::: Given records
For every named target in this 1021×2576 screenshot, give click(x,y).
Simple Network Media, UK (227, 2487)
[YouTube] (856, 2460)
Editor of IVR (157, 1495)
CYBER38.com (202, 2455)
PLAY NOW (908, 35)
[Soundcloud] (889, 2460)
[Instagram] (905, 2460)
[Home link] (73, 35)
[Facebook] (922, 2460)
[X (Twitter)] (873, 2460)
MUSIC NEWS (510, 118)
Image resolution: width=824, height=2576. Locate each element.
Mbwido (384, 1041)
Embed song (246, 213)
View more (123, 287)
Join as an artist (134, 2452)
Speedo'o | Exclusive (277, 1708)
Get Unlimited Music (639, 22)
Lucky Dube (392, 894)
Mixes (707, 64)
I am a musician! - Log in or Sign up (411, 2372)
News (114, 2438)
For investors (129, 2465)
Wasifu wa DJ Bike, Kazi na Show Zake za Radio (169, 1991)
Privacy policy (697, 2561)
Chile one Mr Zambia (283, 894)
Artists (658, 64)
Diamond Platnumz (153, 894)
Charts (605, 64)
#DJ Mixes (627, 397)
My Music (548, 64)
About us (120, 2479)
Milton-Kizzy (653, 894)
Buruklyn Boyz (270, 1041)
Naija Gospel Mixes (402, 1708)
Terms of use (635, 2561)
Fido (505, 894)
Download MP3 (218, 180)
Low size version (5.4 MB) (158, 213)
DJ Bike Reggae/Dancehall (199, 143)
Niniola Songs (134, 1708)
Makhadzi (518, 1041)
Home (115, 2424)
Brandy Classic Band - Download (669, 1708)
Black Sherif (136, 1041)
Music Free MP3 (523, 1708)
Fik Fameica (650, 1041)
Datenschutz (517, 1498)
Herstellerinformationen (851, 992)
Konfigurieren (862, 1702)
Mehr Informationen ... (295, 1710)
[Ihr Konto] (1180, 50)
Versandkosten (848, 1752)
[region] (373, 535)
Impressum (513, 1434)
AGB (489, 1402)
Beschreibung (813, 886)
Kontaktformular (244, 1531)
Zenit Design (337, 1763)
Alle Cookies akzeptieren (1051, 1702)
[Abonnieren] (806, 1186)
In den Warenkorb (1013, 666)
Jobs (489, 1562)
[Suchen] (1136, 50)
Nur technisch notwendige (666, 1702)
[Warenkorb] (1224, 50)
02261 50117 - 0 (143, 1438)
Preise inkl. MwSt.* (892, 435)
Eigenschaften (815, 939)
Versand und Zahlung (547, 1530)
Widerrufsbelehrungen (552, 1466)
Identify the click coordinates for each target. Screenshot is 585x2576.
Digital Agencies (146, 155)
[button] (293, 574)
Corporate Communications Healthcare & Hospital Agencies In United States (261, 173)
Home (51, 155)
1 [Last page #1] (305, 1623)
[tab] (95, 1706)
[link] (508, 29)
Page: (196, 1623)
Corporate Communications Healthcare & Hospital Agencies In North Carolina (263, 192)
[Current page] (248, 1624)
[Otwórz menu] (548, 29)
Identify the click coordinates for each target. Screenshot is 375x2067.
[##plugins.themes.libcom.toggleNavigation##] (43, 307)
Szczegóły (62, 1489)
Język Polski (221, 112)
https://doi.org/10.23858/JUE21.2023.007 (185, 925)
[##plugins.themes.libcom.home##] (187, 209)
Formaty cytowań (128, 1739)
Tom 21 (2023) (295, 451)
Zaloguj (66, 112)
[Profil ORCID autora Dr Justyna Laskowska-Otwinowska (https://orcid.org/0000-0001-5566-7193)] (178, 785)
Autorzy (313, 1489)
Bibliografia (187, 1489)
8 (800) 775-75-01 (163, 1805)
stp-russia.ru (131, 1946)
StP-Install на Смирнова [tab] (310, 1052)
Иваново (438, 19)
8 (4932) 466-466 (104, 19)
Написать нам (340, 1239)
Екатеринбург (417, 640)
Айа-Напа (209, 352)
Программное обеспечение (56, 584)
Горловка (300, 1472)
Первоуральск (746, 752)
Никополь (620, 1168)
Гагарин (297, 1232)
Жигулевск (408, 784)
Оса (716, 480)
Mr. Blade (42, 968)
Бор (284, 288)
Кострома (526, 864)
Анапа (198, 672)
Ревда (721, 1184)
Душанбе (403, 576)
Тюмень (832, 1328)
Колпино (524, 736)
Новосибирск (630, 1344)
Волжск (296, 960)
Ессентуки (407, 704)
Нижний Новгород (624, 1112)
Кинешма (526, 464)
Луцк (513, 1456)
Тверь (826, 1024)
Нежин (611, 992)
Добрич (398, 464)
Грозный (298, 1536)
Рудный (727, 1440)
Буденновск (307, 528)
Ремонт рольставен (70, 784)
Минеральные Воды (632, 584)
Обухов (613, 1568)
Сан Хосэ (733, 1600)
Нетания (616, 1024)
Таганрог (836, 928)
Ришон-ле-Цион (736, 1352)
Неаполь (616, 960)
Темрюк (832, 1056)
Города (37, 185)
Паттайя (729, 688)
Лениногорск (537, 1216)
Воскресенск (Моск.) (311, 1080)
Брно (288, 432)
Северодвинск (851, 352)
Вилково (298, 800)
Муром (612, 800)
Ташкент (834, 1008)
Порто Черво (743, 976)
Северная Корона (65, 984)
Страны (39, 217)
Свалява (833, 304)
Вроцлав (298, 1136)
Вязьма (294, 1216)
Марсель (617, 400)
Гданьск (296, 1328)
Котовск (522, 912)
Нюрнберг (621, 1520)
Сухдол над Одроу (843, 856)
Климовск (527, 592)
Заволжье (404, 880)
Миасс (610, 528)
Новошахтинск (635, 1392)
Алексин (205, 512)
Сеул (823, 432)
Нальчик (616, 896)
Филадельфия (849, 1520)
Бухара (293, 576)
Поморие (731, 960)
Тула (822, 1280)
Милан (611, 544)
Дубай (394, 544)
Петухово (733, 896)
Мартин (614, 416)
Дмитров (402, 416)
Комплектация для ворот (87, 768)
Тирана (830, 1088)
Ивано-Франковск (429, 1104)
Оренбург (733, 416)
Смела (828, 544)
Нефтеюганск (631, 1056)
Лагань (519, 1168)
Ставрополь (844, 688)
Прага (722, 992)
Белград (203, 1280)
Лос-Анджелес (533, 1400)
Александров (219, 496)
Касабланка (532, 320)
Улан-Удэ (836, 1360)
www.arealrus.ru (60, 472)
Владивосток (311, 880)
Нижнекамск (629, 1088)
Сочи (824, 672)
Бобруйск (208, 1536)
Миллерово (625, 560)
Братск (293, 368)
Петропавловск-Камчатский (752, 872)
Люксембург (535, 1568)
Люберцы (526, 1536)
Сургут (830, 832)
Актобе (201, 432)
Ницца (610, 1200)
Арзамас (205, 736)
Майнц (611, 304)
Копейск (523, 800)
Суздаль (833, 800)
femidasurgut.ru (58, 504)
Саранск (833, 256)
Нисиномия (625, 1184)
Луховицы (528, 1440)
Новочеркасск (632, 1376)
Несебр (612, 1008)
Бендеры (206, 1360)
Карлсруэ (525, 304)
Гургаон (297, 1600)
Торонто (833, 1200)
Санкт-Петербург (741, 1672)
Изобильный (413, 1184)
::::::
▸ **Exercise description**
Rewrite the items from the first one through the line that contains "[region] (373, 535)", swapping "View more" for "See more" and leaving everything else as it is.

▸ **Completed task**
For every named target in this 1021×2576 screenshot, give click(x,y).
Simple Network Media, UK (227, 2487)
[YouTube] (856, 2460)
Editor of IVR (157, 1495)
CYBER38.com (202, 2455)
PLAY NOW (908, 35)
[Soundcloud] (889, 2460)
[Instagram] (905, 2460)
[Home link] (73, 35)
[Facebook] (922, 2460)
[X (Twitter)] (873, 2460)
MUSIC NEWS (510, 118)
Image resolution: width=824, height=2576. Locate each element.
Mbwido (384, 1041)
Embed song (246, 213)
See more (123, 287)
Join as an artist (134, 2452)
Speedo'o | Exclusive (277, 1708)
Get Unlimited Music (639, 22)
Lucky Dube (392, 894)
Mixes (707, 64)
I am a musician! - Log in or Sign up (411, 2372)
News (114, 2438)
For investors (129, 2465)
Wasifu wa DJ Bike, Kazi na Show Zake za Radio (169, 1991)
Privacy policy (697, 2561)
Chile one Mr Zambia (283, 894)
Artists (658, 64)
Diamond Platnumz (153, 894)
Charts (605, 64)
#DJ Mixes (627, 397)
My Music (548, 64)
About us (120, 2479)
Milton-Kizzy (653, 894)
Buruklyn Boyz (270, 1041)
Naija Gospel Mixes (402, 1708)
Terms of use (635, 2561)
Fido (505, 894)
Download MP3 (218, 180)
Low size version (5.4 MB) (158, 213)
DJ Bike Reggae/Dancehall (199, 143)
Niniola Songs (134, 1708)
Makhadzi (518, 1041)
Home (115, 2424)
Brandy Classic Band - Download (669, 1708)
Black Sherif (136, 1041)
Music Free MP3 (523, 1708)
Fik Fameica (650, 1041)
Datenschutz (517, 1498)
Herstellerinformationen (851, 992)
Konfigurieren (862, 1702)
Mehr Informationen ... (295, 1710)
[Ihr Konto] (1180, 50)
Versandkosten (848, 1752)
[region] (373, 535)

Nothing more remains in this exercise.